Check the listing that follows and work out how many lines include "computer". The reply is that number alone.

**Input**
□ □ □ □ □

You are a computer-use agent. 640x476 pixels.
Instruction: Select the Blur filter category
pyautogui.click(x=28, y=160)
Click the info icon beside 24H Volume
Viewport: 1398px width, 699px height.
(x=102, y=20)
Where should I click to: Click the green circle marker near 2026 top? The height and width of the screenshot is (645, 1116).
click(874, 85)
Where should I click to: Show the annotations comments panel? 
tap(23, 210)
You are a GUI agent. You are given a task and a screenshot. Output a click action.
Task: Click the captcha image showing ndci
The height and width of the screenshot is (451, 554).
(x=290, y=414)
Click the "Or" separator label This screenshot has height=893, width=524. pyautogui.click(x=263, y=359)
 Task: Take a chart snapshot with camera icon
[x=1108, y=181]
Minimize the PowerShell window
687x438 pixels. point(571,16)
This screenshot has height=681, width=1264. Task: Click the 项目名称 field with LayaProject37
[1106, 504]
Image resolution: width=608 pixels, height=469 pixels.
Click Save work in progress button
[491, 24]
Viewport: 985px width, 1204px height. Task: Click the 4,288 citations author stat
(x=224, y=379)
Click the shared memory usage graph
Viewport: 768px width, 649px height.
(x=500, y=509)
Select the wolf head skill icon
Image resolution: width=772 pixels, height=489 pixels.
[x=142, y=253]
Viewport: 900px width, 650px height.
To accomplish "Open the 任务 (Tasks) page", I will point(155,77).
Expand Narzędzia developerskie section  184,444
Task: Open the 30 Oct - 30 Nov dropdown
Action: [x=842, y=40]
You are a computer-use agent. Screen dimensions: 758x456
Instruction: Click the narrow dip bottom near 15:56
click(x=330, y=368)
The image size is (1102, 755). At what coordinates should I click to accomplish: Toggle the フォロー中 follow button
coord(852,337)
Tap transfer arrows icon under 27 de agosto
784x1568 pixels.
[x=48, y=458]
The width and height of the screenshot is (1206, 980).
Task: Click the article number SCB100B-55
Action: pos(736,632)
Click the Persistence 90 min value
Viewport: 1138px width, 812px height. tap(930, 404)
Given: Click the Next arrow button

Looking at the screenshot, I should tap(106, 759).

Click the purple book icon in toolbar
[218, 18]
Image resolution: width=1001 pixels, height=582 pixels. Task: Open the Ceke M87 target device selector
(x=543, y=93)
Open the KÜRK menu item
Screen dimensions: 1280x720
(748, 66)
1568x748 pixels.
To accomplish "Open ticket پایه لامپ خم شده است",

□ □ □ □ □

**Response area**
2